Ein Arzt verweigerte die Medikamententwicklung für einen Nuklearkrieg und sollte daher gekündigt werden. Das Bundesarbeitsgericht urteilte, dass er mit der Begründung von Gewissenskonflikten rechtmäßig die Arbeit verweigert habe. Allerdings, so heißt es im Urteil, könne „bei fehlender anderweitiger Beschäftigungsmöglichkeit“ eine „personenbedingte Kündigung“ in Betracht gezogen werden.
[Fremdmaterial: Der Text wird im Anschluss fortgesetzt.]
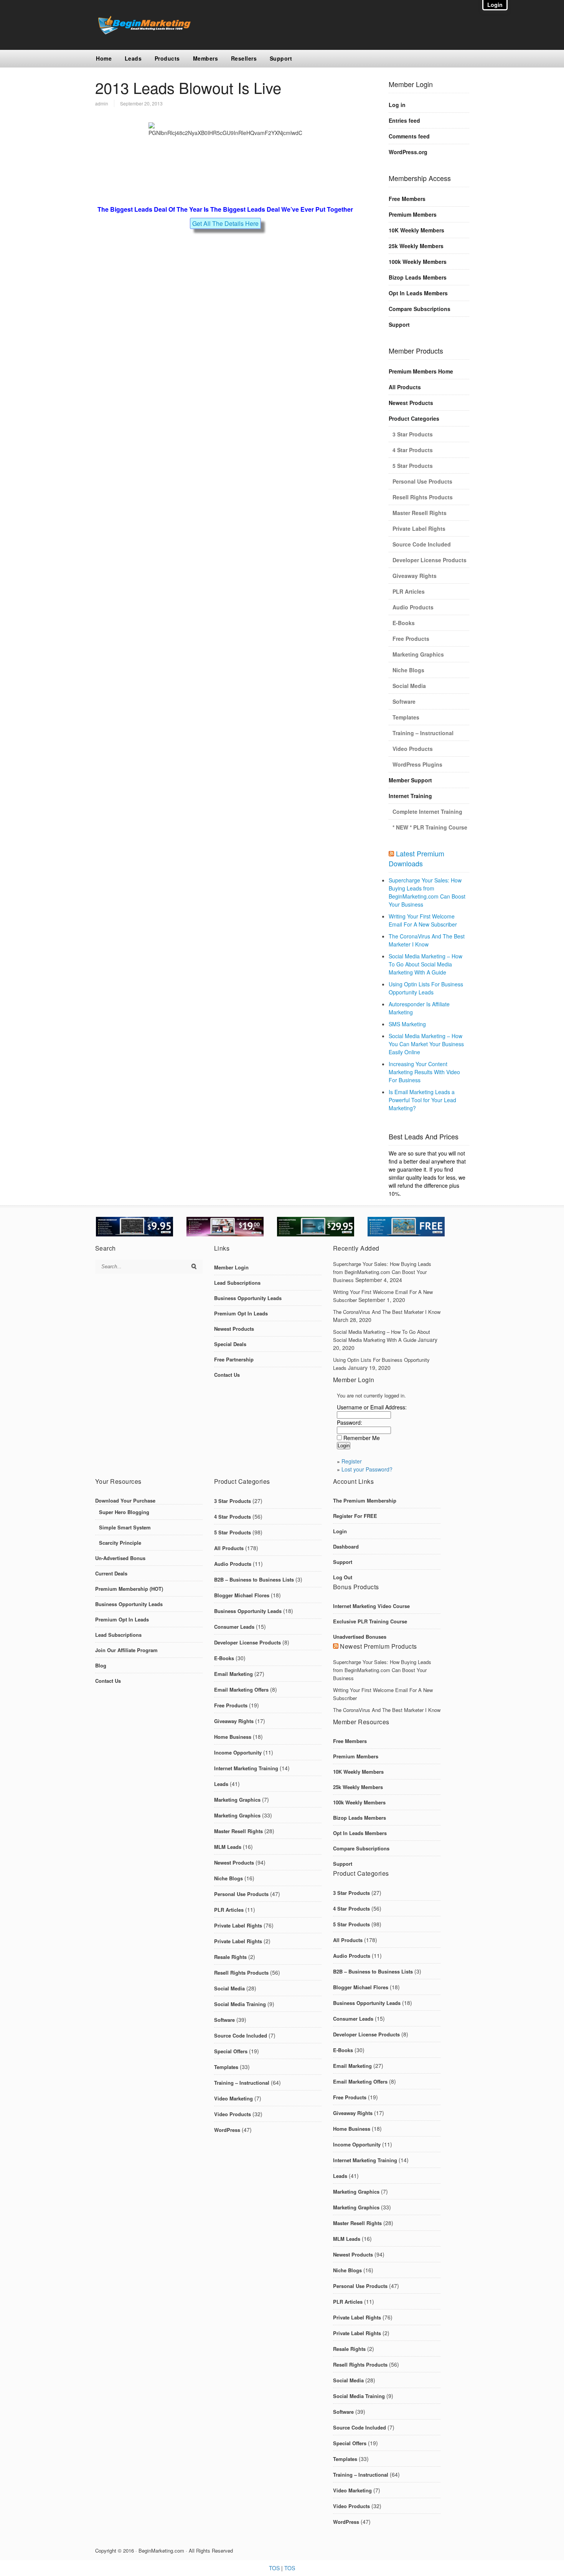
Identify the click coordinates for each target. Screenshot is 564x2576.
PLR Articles (408, 591)
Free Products (410, 638)
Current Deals (111, 1573)
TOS (274, 2568)
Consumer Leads (234, 1626)
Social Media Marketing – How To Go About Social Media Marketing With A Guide (425, 964)
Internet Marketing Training (246, 1768)
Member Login (231, 1267)
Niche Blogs (408, 670)
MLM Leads (227, 1846)
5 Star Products (412, 465)
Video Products (412, 748)
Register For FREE (355, 1515)
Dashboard (346, 1546)
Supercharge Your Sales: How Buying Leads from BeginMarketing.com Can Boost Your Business (427, 892)
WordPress (227, 2129)
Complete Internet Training (427, 811)
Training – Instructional (423, 733)
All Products (405, 387)
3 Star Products (412, 434)
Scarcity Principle (120, 1542)
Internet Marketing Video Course (371, 1606)
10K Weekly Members (416, 230)
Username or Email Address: (372, 1407)
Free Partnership (234, 1359)
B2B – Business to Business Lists (254, 1579)
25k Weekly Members (416, 246)
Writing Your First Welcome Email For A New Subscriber (423, 920)
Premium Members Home (421, 371)
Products (167, 58)
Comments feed (409, 136)
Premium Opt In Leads (241, 1313)
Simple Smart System (125, 1527)
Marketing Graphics (418, 654)
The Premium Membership (364, 1500)
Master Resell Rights (419, 513)
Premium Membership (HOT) (129, 1588)
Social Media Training (240, 2004)
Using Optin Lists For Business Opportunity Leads (426, 988)
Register (351, 1461)
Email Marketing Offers (241, 1689)
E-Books (403, 623)
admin (101, 103)
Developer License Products (429, 560)
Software (404, 701)
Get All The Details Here (225, 223)
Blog (100, 1665)
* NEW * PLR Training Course (429, 827)
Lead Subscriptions (237, 1282)
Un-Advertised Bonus (120, 1558)
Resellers (244, 58)
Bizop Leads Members (418, 277)
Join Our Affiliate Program (126, 1650)
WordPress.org (408, 152)
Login (340, 1531)
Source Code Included (421, 544)
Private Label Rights (418, 528)
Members (205, 58)
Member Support (410, 780)
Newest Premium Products (378, 1646)
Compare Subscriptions (419, 309)
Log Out (342, 1577)
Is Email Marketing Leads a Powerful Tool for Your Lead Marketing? (422, 1100)
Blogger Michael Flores (241, 1595)
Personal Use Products (422, 481)
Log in (397, 105)
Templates (405, 717)
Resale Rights (230, 1956)
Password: (349, 1422)
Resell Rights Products (422, 497)
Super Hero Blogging (124, 1512)
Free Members (407, 198)
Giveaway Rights (414, 575)
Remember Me (361, 1438)
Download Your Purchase (125, 1500)
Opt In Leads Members (418, 293)
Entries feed (404, 120)
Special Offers (230, 2051)
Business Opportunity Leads (248, 1298)
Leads (133, 58)
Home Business (232, 1736)
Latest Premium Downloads (416, 858)
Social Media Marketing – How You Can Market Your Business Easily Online (426, 1044)
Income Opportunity (238, 1752)
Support (281, 58)
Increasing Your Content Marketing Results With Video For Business (424, 1072)
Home (104, 58)
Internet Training (410, 796)
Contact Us (227, 1374)
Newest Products (411, 403)
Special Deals (230, 1344)
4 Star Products (412, 450)
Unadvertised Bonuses (359, 1636)
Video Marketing (233, 2098)
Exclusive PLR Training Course (370, 1621)
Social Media (409, 686)
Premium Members (413, 214)
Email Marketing (233, 1673)
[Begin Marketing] (143, 32)
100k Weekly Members (418, 261)
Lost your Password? (366, 1469)
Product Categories (414, 418)
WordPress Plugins (417, 764)
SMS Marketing (407, 1024)
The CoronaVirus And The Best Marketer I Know (427, 940)
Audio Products (413, 607)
3. Arbeitnehmer will nicht im Home-Office arbeiten und wird fristlos gekündigt

Der Betrieb wurde geschlossen, dann bot der Arbeitgeber dem Arbeitnehmer an, seinen Job im Home-Office weiterzuführen. Das wollte der Mitarbeiter aber nicht. Schließlich wurde er wegen beharrlicher Arbeitsverweigerung gekündigt. Das Landesarbeitsgericht Berlin-Brandenburg erklärte die Kündigung für unwirksam. „Der Arbeitnehmer war arbeitsvertraglich nicht verpflichtet, die ihm angebotene Telearbeit zu verrichten.“ Weiter heißt es im Urteil: „Die Umstände der Telearbeit unterscheiden sich in erheblicher Weise von einer Tätigkeit, die in einer Betriebsstätte zu verrichten sind. Dass Arbeitnehmer z.B. zur besseren Vereinbarung von Familie und Beruf an einer Telearbeit interessiert sein können, führt nicht zu einer diesbezüglichen Erweiterung des Weisungsrechts des Arbeitgebers.

Junge Frau sitzt am Schreibtisch mit Laptop und weiteren Arbeitsmaterialien. Sie hat den Kopf erschöpft auf die Tischplatte abgelegt, vielleicht ist sie überfordert von der Arbeit. Möglicherweise denkt sie über Arbeitsverweigerung als Möglichkeit nach.
Zu arbeiten ist natürlich die erste Verpflichtung im Job. Deshalb ist es besonders wichtig, die eigenen Rechte und Pflichte zu kennen, wenn es um Arbeitsverweigerung geht. Alles bieten lassen muss man sich aber nicht.